Yes, i need 4 more for the 4 locos that do not have them yet.

Rolling stock?

You already asked that, but i have been thinking about billboard reefers lately, if that is relevant.... Just thinking. I missed a Bachmann Potato Growers Express on eBay and have been kicking myself ever since. Slowly getting into billboard reefers. Also a chapel car (repainted Circus car). Plans, plans, plans...


----------



## East Broad Top (Dec 29, 2007)

_Are you buying any rolling stock?_

Only the odd piece, and only if it's a really good price. I've already got more rolling stock than I can use, and projects on the workbench for scratchbuilt/kitbashed rolling stock to last me a while.

_Are you buying New?_

If the price is right and I have a desire for it. I recently bought a Bachmann 1:20.3 tank car because I liked the looks of it. 

_Are you buying Used?
_
Again, if the price is right and I get a burr up my saddle relative to using it for a project, sure. I tend to model as the bug bites, so it's anyone's guess what muse is going to influence me when I see something for sale.

_What scale are you buying? 
_
Mostly 1:20.3, or whatever the product is that can be adapted to 1:20.3.

_Engines? _

Probably lowest on my "need" list at the moment, though--again--one never knows what's going to tickle my fancy at any given time. Who would have thought I'd spend a year working on a Climax and center cab diesel? I've got an NW-2 calf unit on hold for me for a project I'm going to do for my dad's railroad later this year. 

_Controllers?_

Only if I have need to, which at this point I do not. 

_Sound Cards? _

I keep thinking that I'll replace my two obsolete Soundtraxx Sierra boards with more up-to-date Phoenix boards, but I've only got two of them, and they're in locos that don't get run often, so there's little incentive. That, and I like the sounds they have--they're just not "modern" in terms of response to changes in speed and other features. Big fat hair deal in the grand scheme of things. 

I'd like to try some of the new DCC motor/sound decoders, but being battery R/C, my avenues for controlling them are exceedingly limited. 

_Rolling stock?_

See above. I'd love a "proper" 15-hopper train to pull behind my EBT #12, but such a train won't fit on my railroad, and transporting 15 hoppers, loco, and caboose to another venue to run is problematic. So I'm at 7, and not likely to get much longer.

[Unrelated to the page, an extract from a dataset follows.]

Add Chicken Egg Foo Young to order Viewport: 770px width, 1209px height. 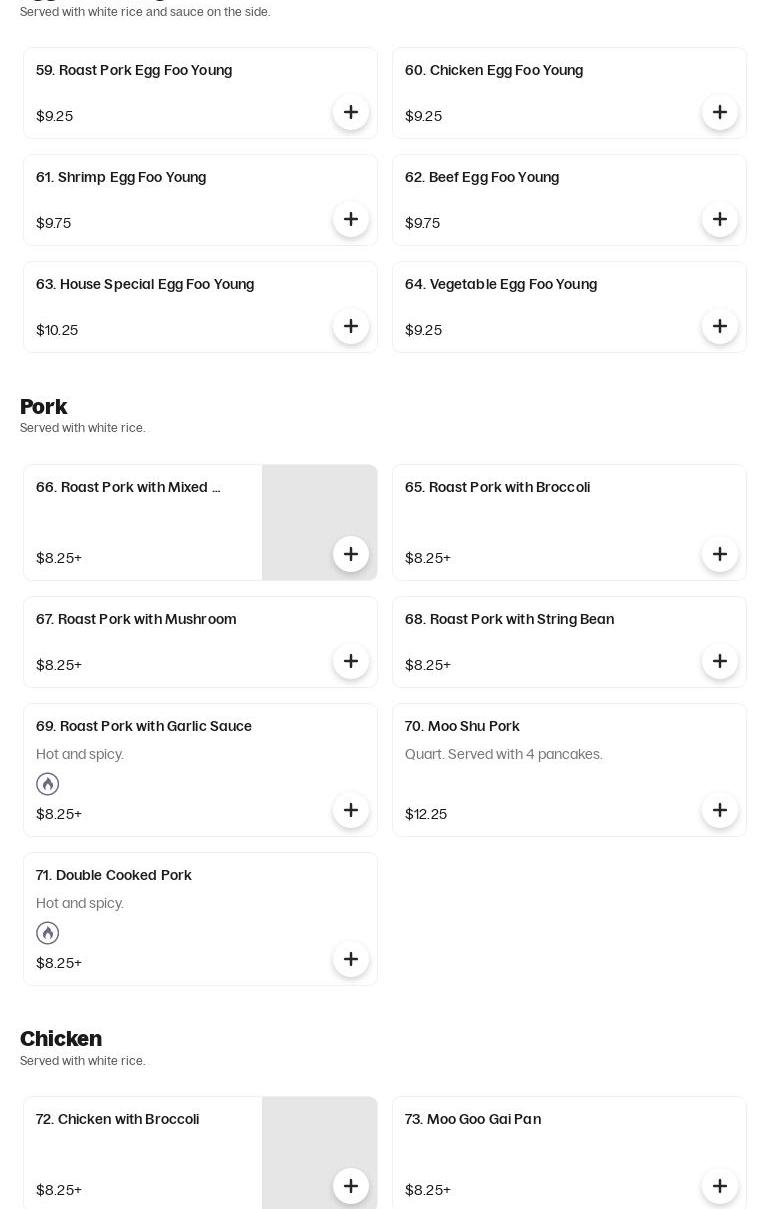(720, 112)
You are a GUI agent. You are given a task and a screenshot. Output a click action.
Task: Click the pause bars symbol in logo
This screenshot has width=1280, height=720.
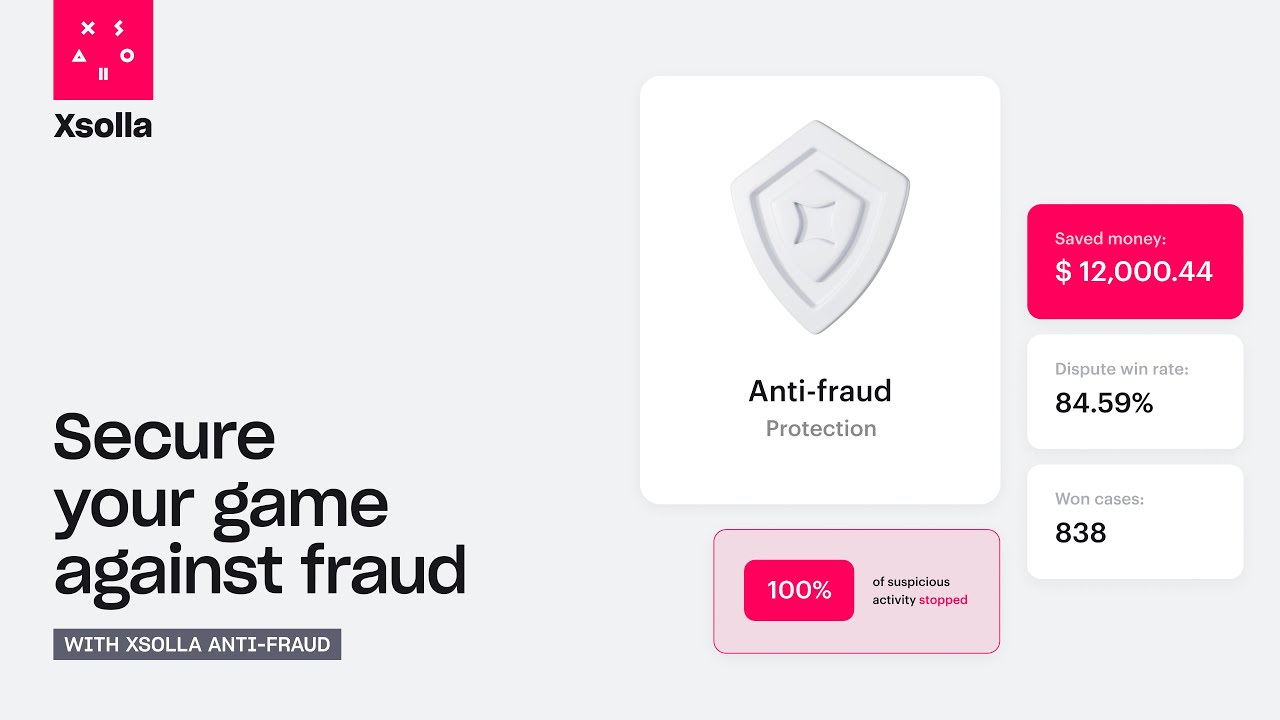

I'll never say "I'm done" buying or building. Do I "need" anything else? Certainly not. I've got display shelves full of locomotives and more rolling stock than can fit on my railroad. But I'm a modeler at heart, thus always have some weird need to have projects to work on. Of late, these projects follow no set logical pattern, nor are they even necessarily prototypical to the East Broad Top. But they're fun projects that happened to appeal to me at the time I started them. The trick is to finish them before the muse fades. 

Later,

K


----------



## josephunh (Mar 27, 2013)

While I bought some things earlier in the year I am not buying much right now as I have a lot of money be sunk into finishing off my basement. Regardless I am only buying 1:29 scale and will buy new or used. I have three engines now so mostly it's been buying rolling stock and accessories like couplers and metal wheels as needed. Hopefully later this year money will free up so can make a few more purchases. Most my stuff is AML or USA ultimate series.


----------



## Dave Meashey (Jan 2, 2008)

JJ;

Over the past two years, most of my new purchases have been live steamers. The Regner DeWinton is the second, and most recent purchase.










I did buy a Bachmann "Little Big Hauler" baggage car at last year's ECLSTS, and two HLW ore tipper car kits, plus metal wheels and Kadees, at this year's ECLSTS. Purchasing is slowing down because I already have a LOT of equipment. I am even selling some of my stuff on consignment at my LHS to raise money for future live steamers.

I was not going to get any more "sparkies," but Piko came out with a spoiler when they announced the Reading camelback 0-6-0. I am on the waiting list for that locomotive, as I am quite a Reading fan.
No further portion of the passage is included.